__PASSAGE SHOWN__
[Start]

The fastest way to generate the inverse square root in native x86 is using a 1k floating point lookup table and some "bitstuffing".
You only have to set some addional bits and you got a 15 bit accurate inverse square root within 13-40 clockcycles (depending on a cache hit), compared to around 140 for the native x86 floating point stuff. You can calculate the inverse square root even faster with isse or 3dnow! (the later one ONLY if you don't switch between floating point / mmx & 3dnow frequently!).

[End]

__COLLECTED DATA__
[Start]

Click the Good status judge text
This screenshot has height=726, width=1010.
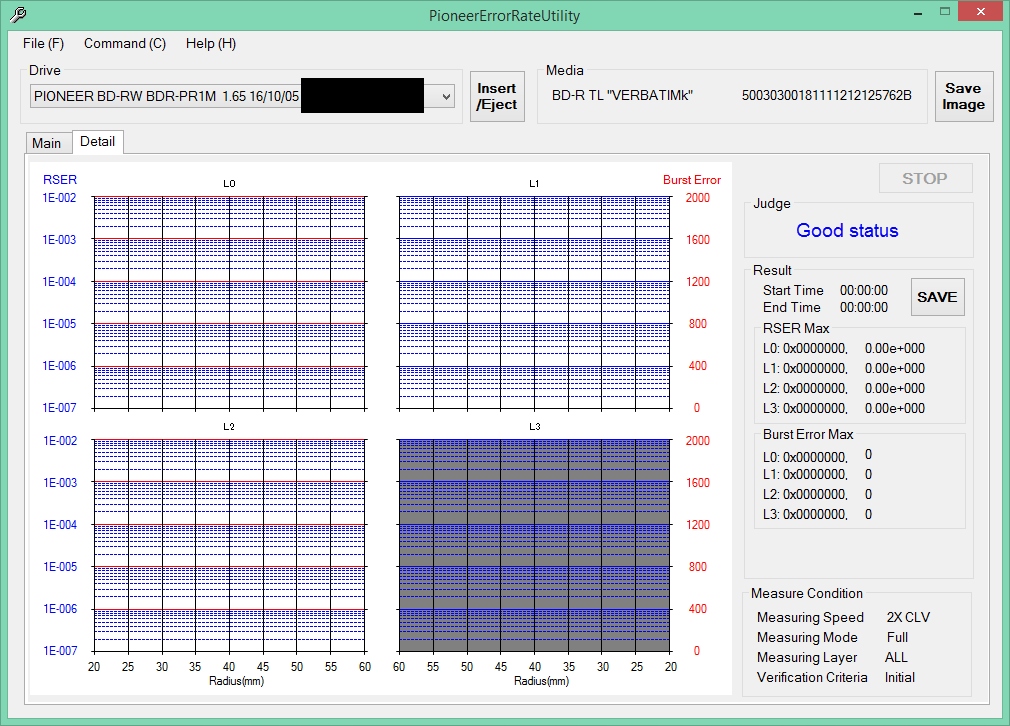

[End]

__AIM A__
Turn the paragraph of the passage on inverse square roots that begins "You only have to set" into a short bulleted list that keeps its main facts.
__AIM B__
Answer these from the passage on inverse square roots, one answer per line, marked the same way:
(i) What size is the floating point lookup table?
(ii) About how many clock cycles does native x86 floating point take?
(iii) How many bits accurate is the result from the lookup method?
__AIM C__
Translate this sentence from the passage on inverse square roots into Spanish: "The fastest way to generate the inverse square root in native x86 is using a 1k floating point lookup table and some 'bitstuffing'."
The material has nothing to do with what comes next.

__WORKED SOLUTION A__
- Setting a few extra bits gives an inverse square root accurate to 15 bits.
- This takes 13–40 clock cycles, depending on a cache hit.
- Native x86 floating point needs around 140 clock cycles.
- ISSE or 3DNow! can be even faster.
- 3DNow! is faster only if you don't switch often between floating point and MMX/3DNow.

__WORKED SOLUTION B__
(i) 1k
(ii) Around 140
(iii) 15 bits

__WORKED SOLUTION C__
La forma más rápida de generar la raíz cuadrada inversa en x86 nativo es usar una tabla de consulta de punto flotante de 1k y algo de "bitstuffing".